Recall that in recent times, the call for implementation of the Pharmacy consultancy has intensified in the country, as a way of making Nigeria match developed countries of the world, whose heath sector has seen enviable and commendable growth.
Hon. Ekumankama, who was the special guest of honour at the event, noted that the college has been effective in training and retraining of highly recognized pharmacists in the country, adding that the Federal Ministry of Health will do all it can to continue to promote quality pharmaceutical services in the country.
“The Federal Ministry of Health acknowledges the valuable contribution of the college in churning out highly specialized Pharmacists whom are well equipped and knowledgeable to render pharmaceutical care services for improved health and wellbeing of citizens. The sustainable implementation of the Pharmacists Consultant cadre across departments, agencies and federal health institutions, remains a top priority that is being closely monitored for due execution in compliance with extant government circulars and memos.
“The availability of appropriate medicines is key for a functional health system as clearly stated by the National Drug Policy (NDP), 2021 that; “no matter how vibrant a health policy, without availability of good quality and affordable medicines, that policy will be sterile”. This thus demonstrate the importance of the Pharmaceutical Sector. The overall goal of this Policy is “to make available at all times to the Nigerian populace adequate supplies of drugs that are effective, affordable, safe and of good quality; to ensure the rational use of such drugs; and to stimulate increased local production of essential drugs,” he said.
Noting the expectation from the programme, he said that the event will foster crossbreeding of ideas between the two key players in the sector, to enable them to make use of all their available resources in solving the problem of excessive dependence on imported Active Pharmaceutical Ingredients (APIs).

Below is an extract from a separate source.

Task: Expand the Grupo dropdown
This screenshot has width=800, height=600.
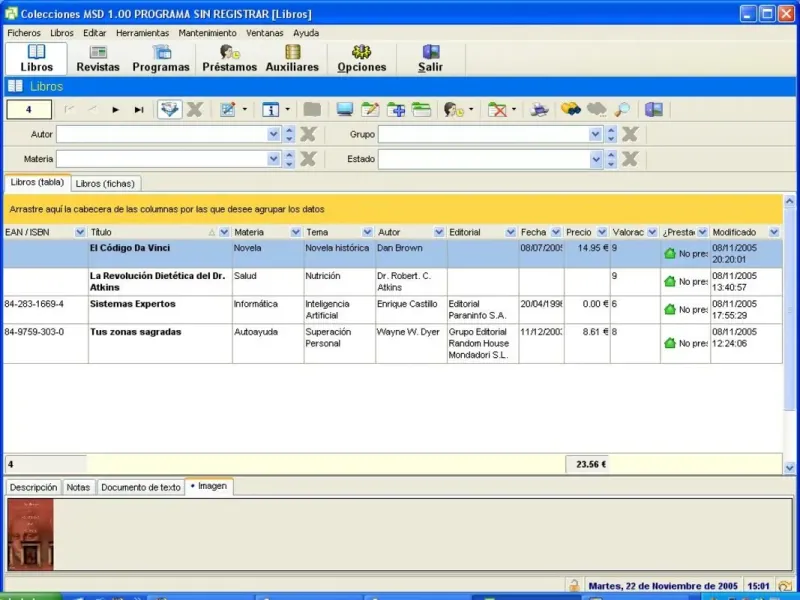Action: 596,134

According to him, “The mutually beneficial partnership between NIPRD and WAPCP would facilitate the cross fertilization of ideas and innovations that would gradually change the narrative in assuring Medicines’ self-sufficiency in local production of primary raw materials and secondary finished pharmaceutical products. The situation where there is no single pharmaceutical company that produces any APIs or pharmaceutical excipients locally is no longer tolerable. All of the APIs used by the industries in Nigeria are imported from India, China, the USA and Germany, and large amounts of the country's scarce foreign exchange earnings are spent on their importation.
“I urge you all to commit and actively participate in the discourse in order to arrive at resolutions on way forward that might metamorphose into a regional Strategic Plan for the local manufacturing of Active Pharmaceutical Ingredients. And also lead to transforming NIPRD into the hub for pharmaceutical innovation within West Africa and indeed the entire African continent.”

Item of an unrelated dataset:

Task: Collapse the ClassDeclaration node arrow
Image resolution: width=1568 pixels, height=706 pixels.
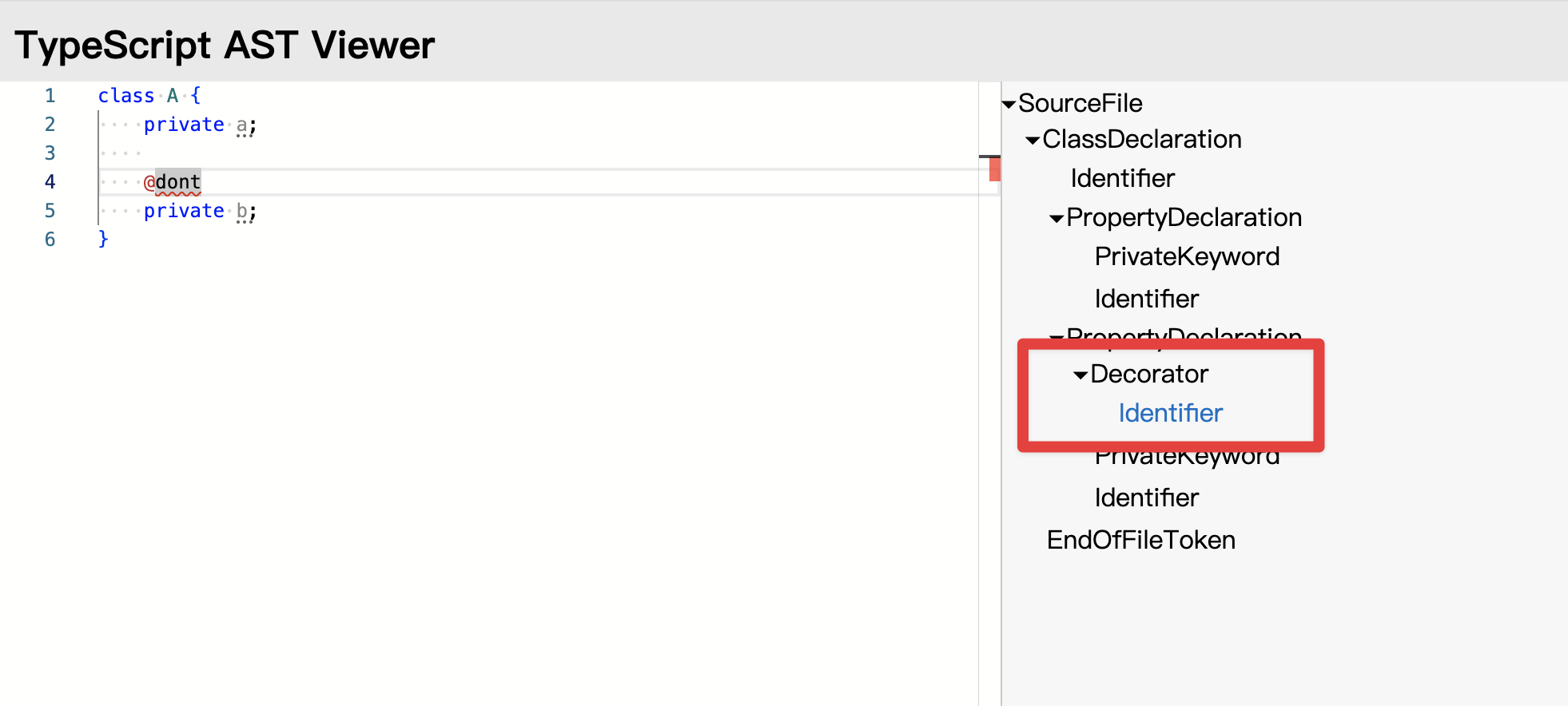Action: 1033,141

Meanwhile, these observations dominated the discourse at the just concluded 95th Annual National Conference of the Pharmaceutical Society of Nigeria (PSN), where the Director-General, NIPRD, Dr Obi Peter Adigwe, as the keynote speaker, called for immediate implementation of a Presidential Task Force on Pharma and Allied Sector Development (PTFPASD), stressing the need to make the President PSN, Prof. Cyril Usifoh, its head, in a bid to promote local production of the APIs.
The workshop, with the theme “Local Manufacturing of Active Pharmaceutical Ingredients (APIs) in the West African Region”, started on Monday, November 28, and is expected to end on Thursday, December 1, 2022.

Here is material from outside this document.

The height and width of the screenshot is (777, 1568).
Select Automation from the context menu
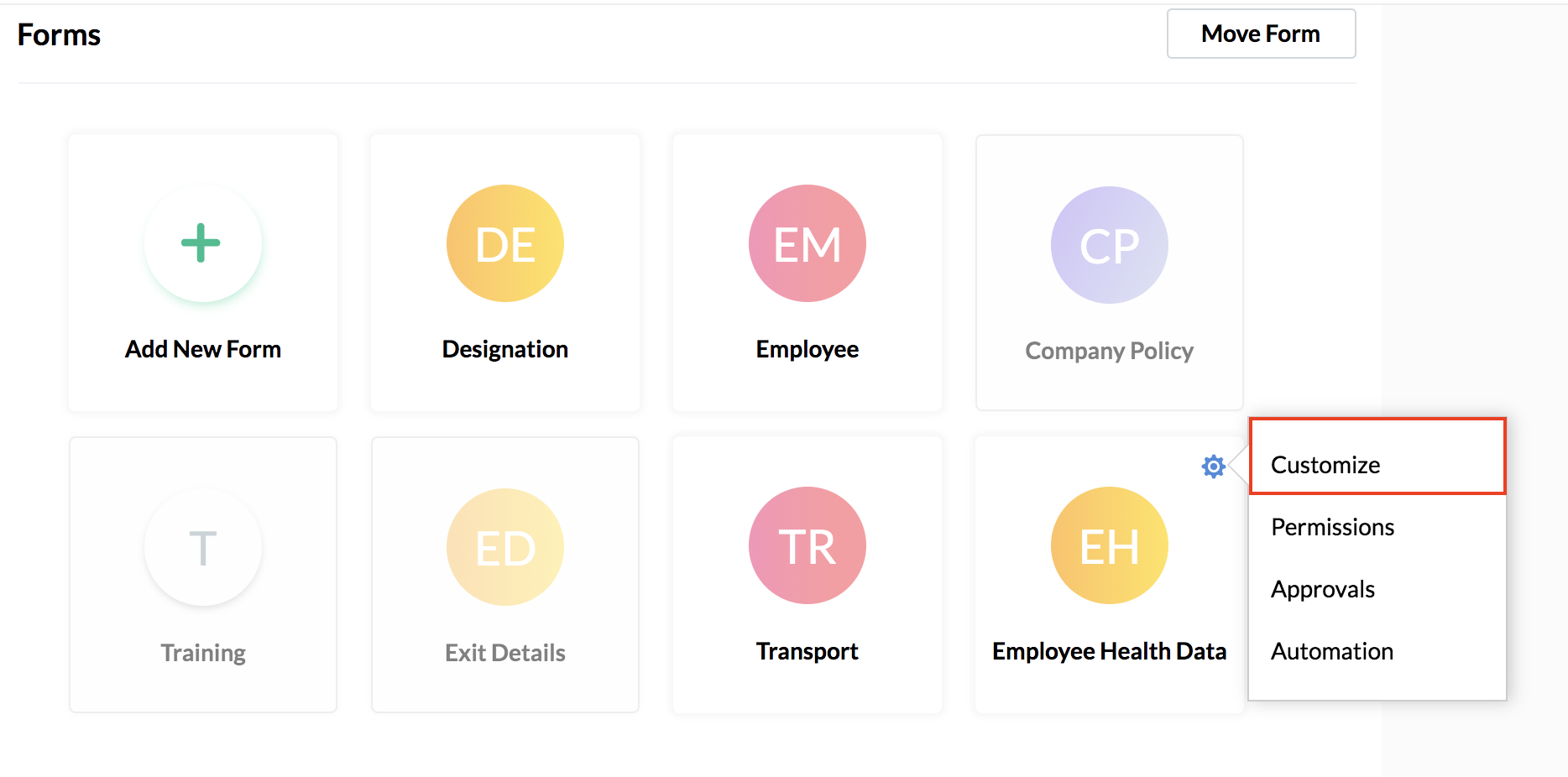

Pharm. Mopa Esuga, Chief of Party at US Pharmacopeia, Nigeria, rendered the keynote speech; in his address on the theme of the workshop, he noted that Africa is reported to contribute to about 23% of the global disease burden and contributes 1% of the global spending on health.
The Founder and Chief Executive Officer, Emzor Pharmaceutical Industries Ltd, Chief Pharm. (Dr) Stella Okoli, was the Chairperson of the opening ceremony.